- _TASK DIRECTIONS_: Retype, exactly and with both ends included, the lines below from the one containing "Click Get the extension link" through the end; omit the pictures.

- _EXTRACTED ENTRIES_:
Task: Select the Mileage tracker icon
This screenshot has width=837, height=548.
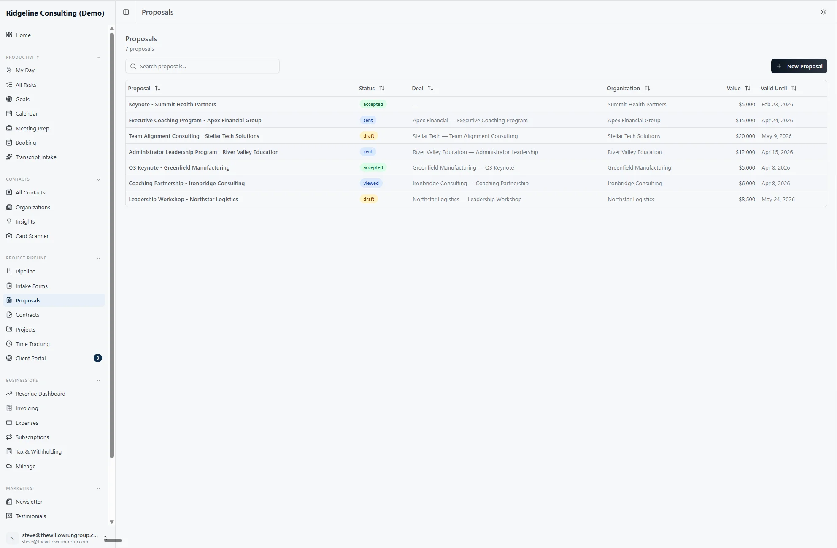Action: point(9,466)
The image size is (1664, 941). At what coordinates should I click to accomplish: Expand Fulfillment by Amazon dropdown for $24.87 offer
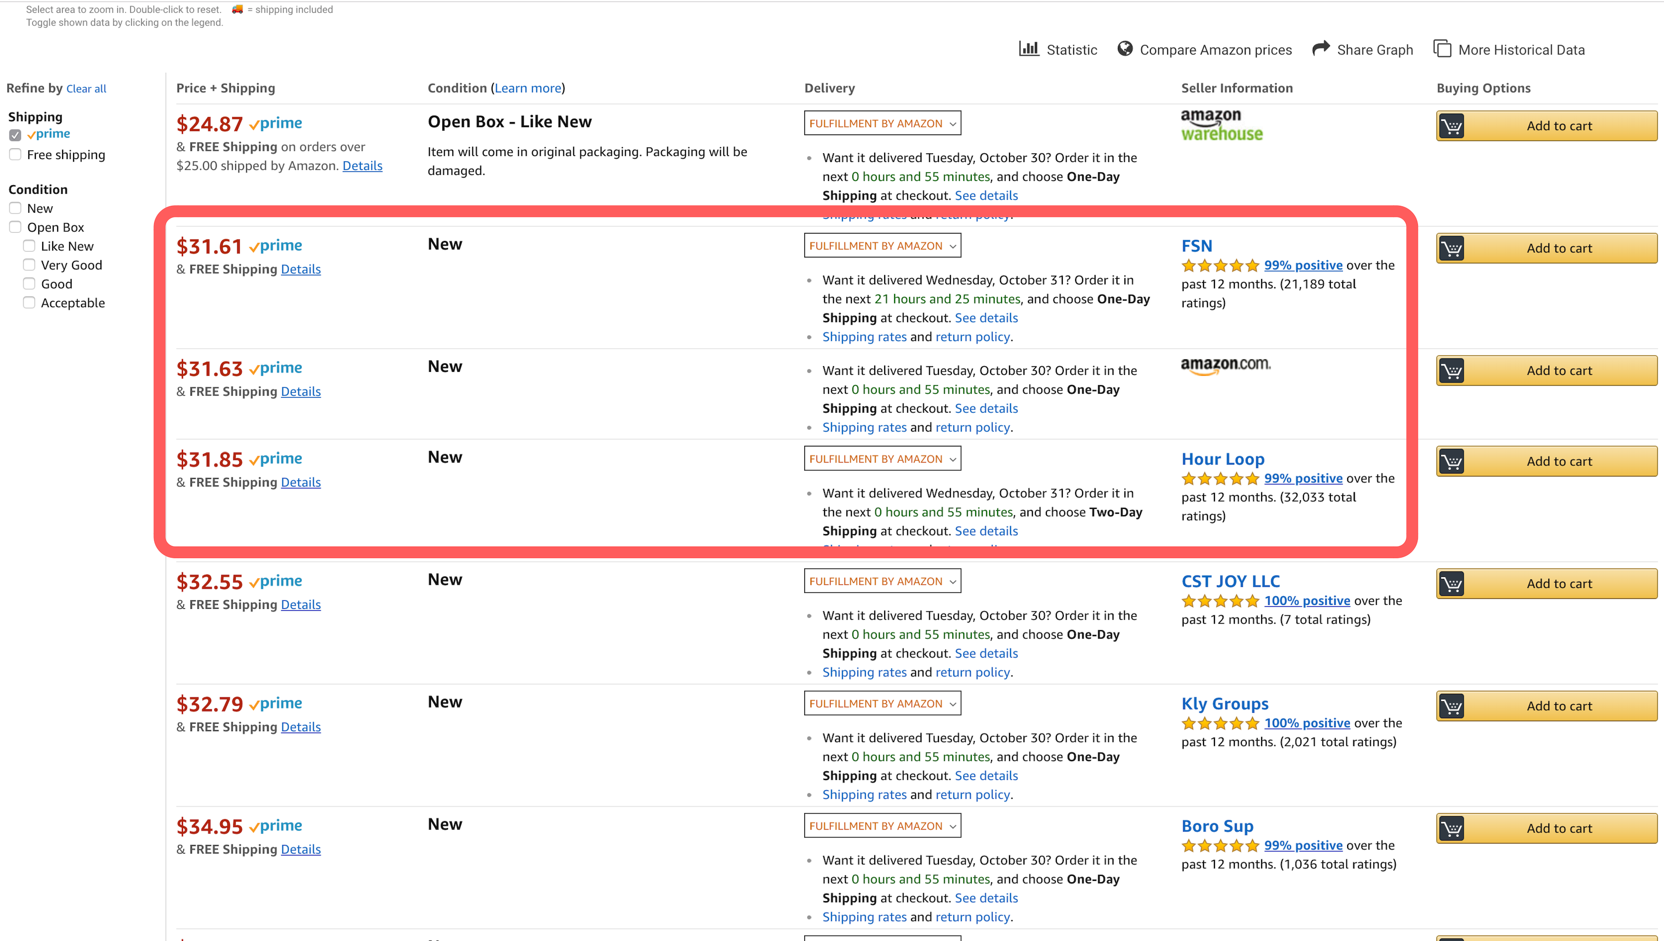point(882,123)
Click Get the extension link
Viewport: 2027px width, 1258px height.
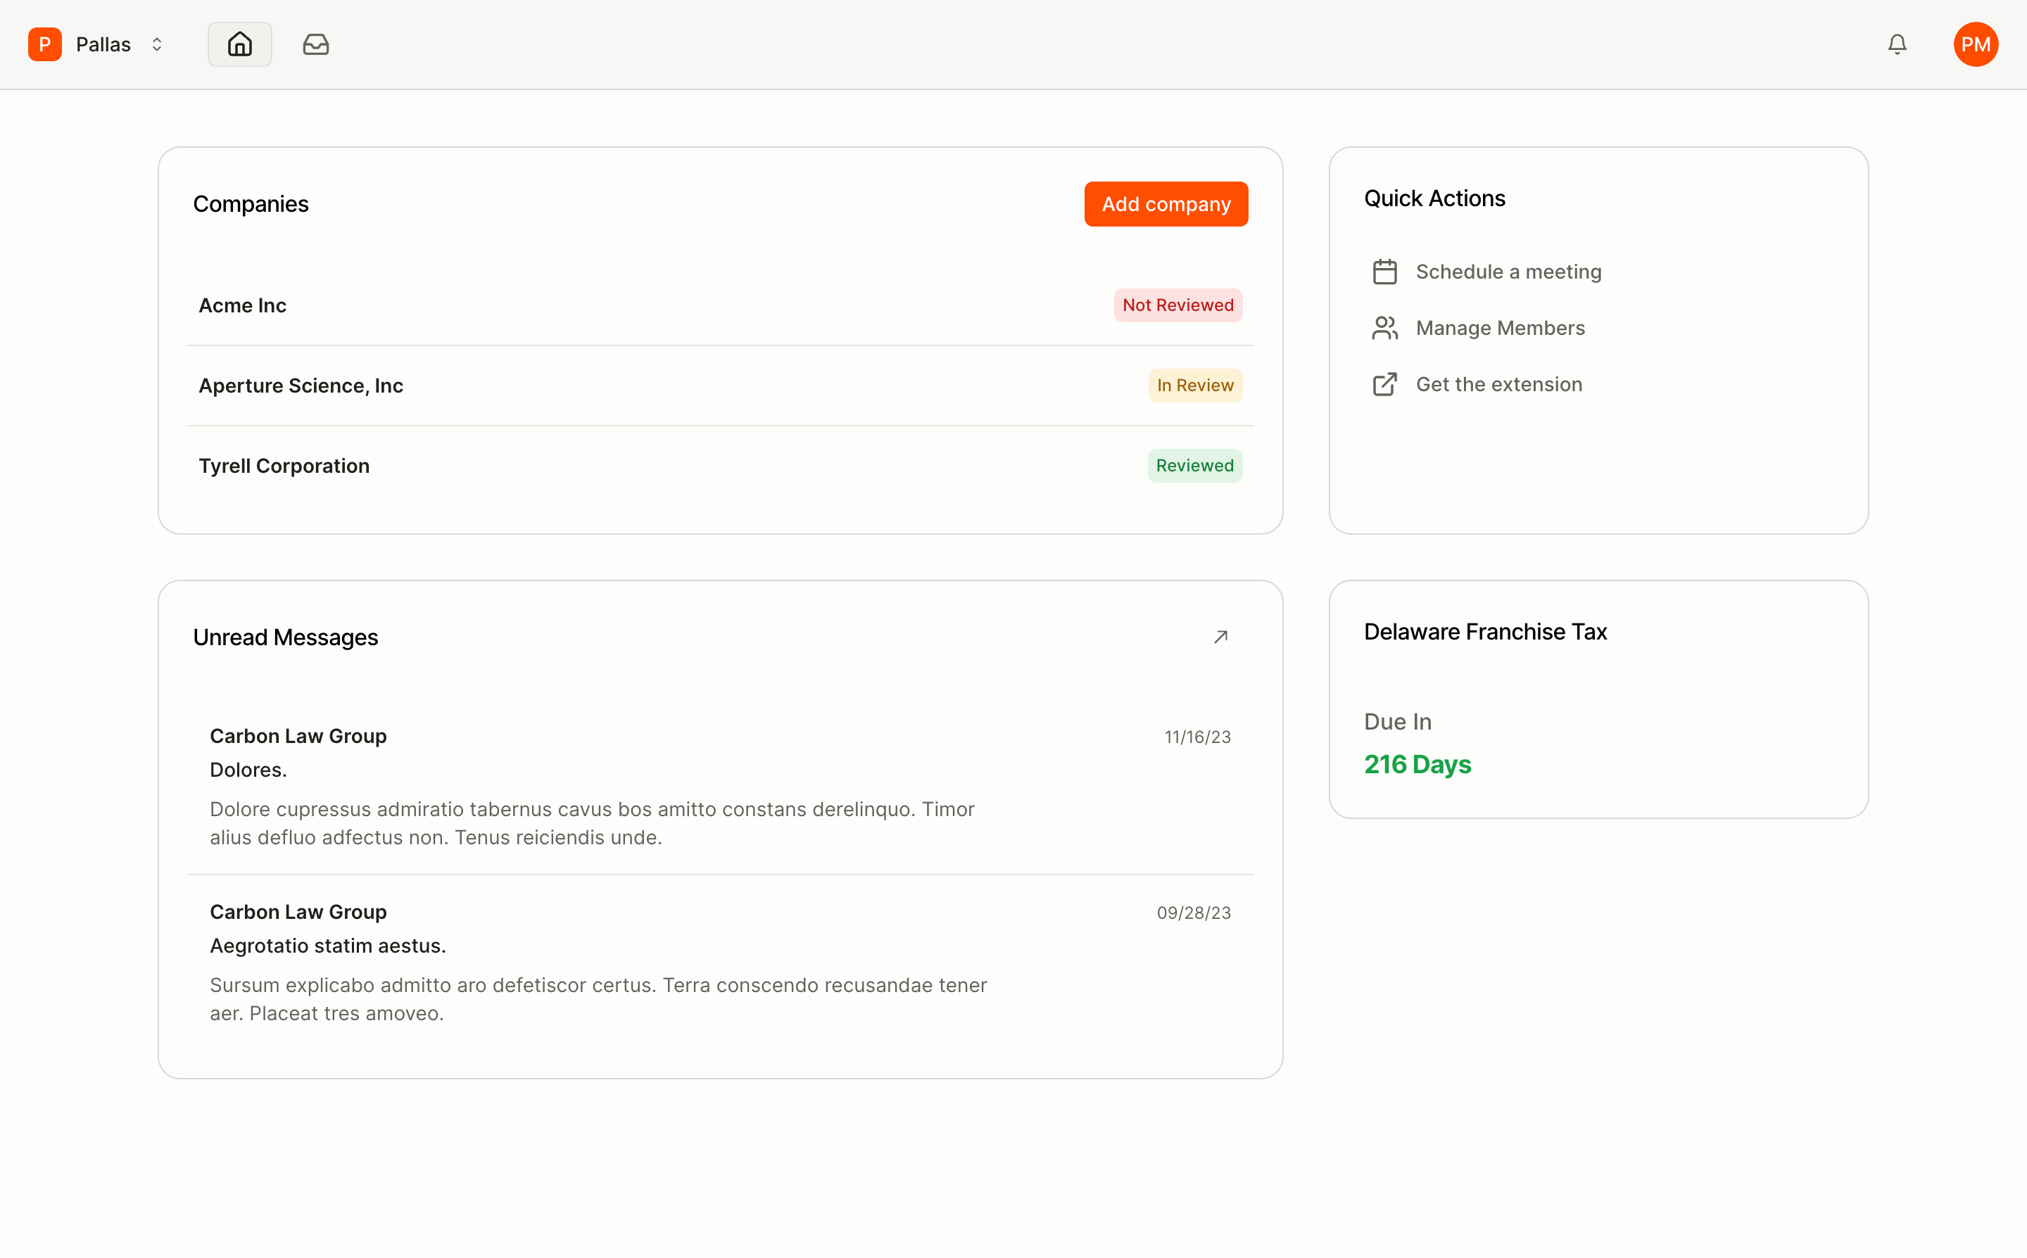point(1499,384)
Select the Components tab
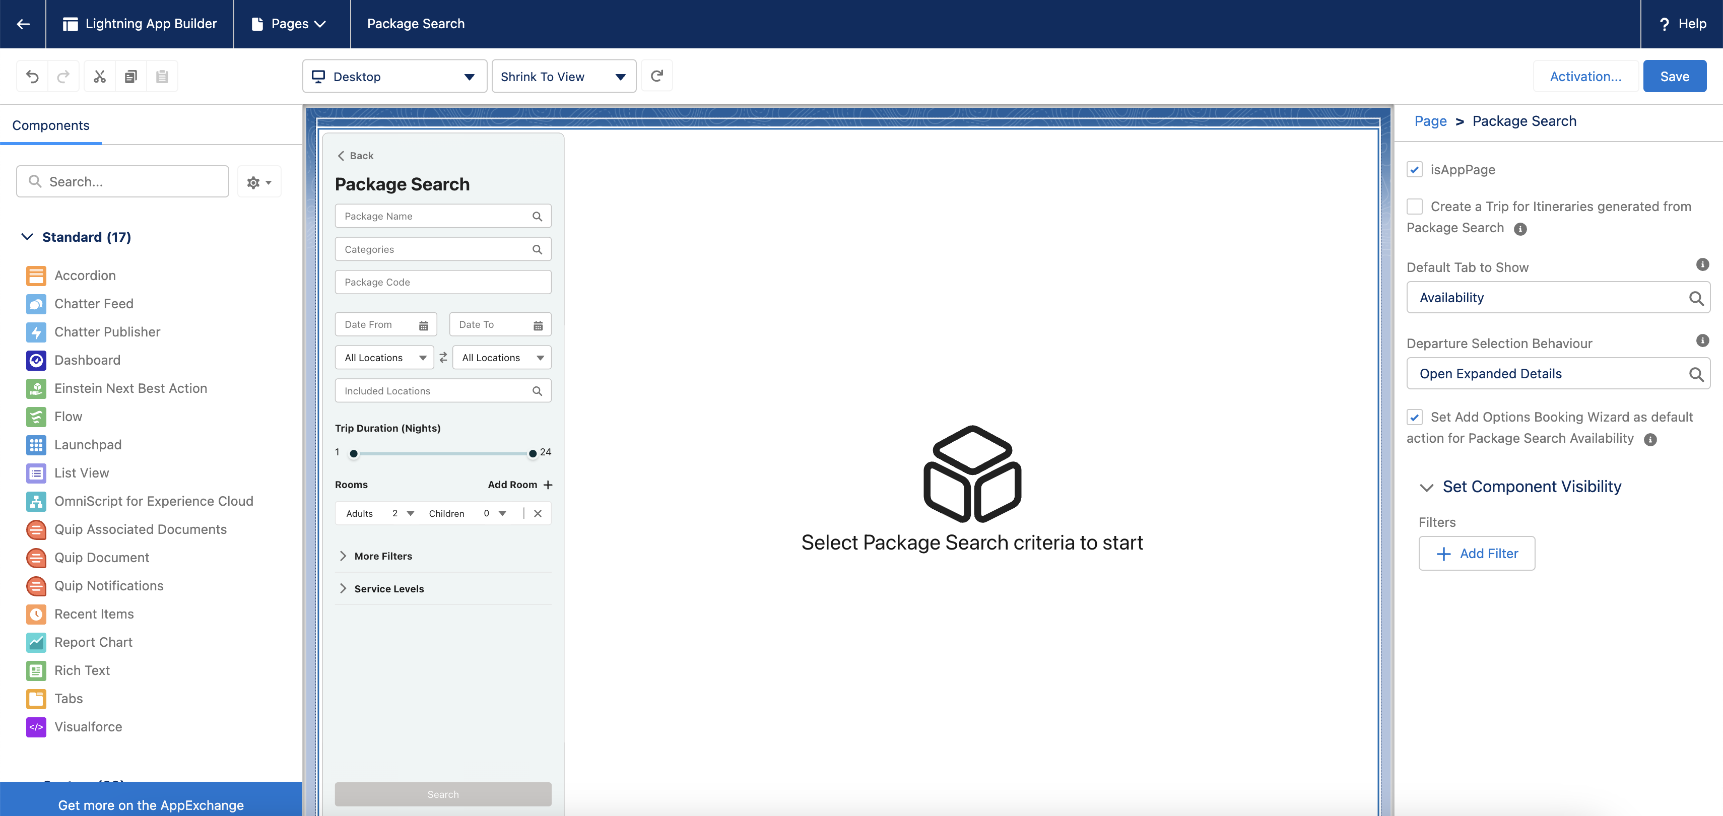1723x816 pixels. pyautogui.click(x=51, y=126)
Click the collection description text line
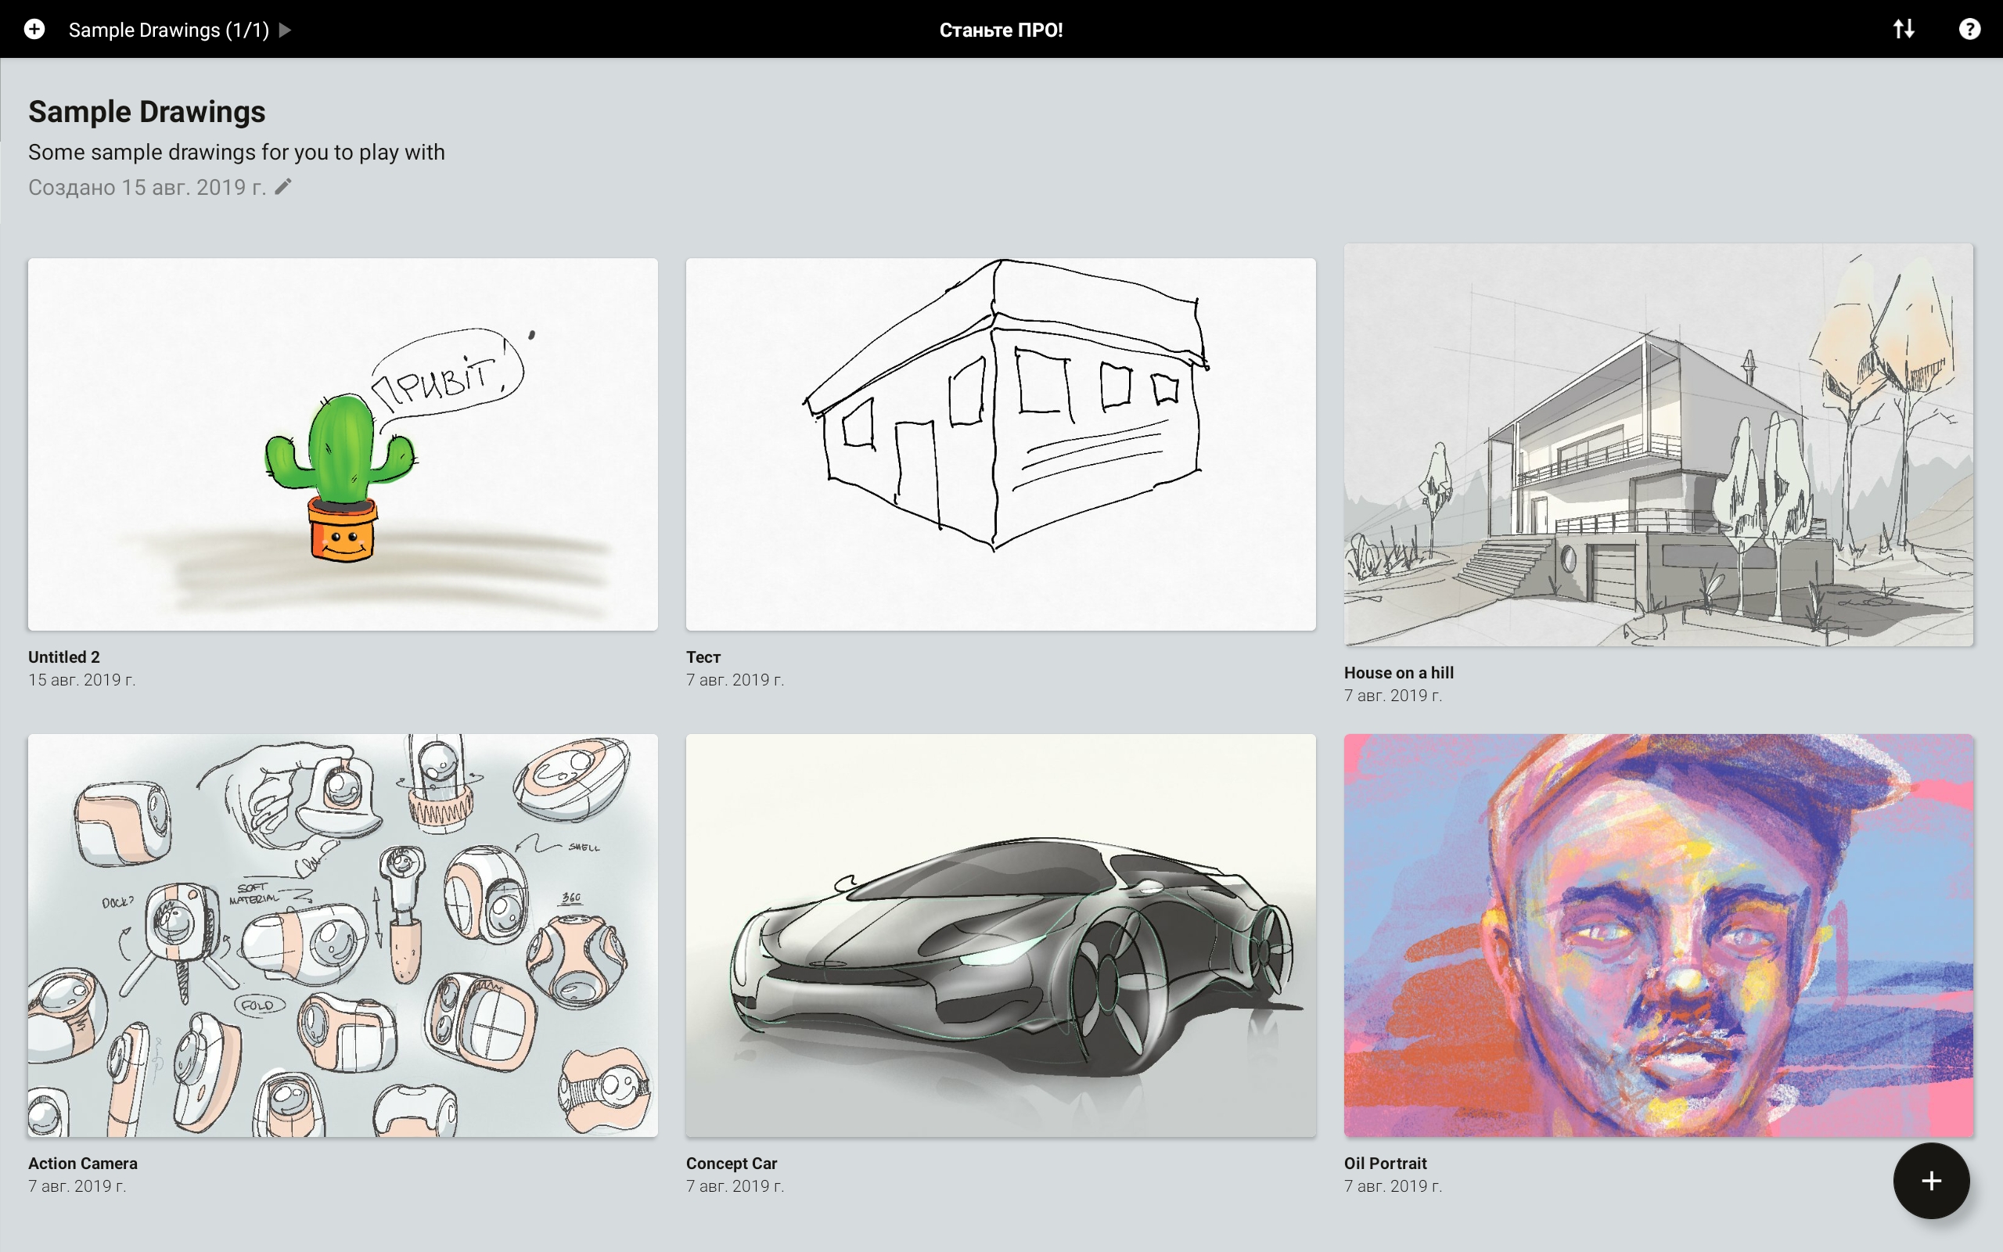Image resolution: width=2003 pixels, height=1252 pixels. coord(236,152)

- _FINISHED TASK_:
Click Get the extension link
Viewport: 2027px width, 1258px height.
point(1499,384)
Select the Components tab
1723x816 pixels. pyautogui.click(x=51, y=126)
Click the collection description text line
Image resolution: width=2003 pixels, height=1252 pixels. coord(236,152)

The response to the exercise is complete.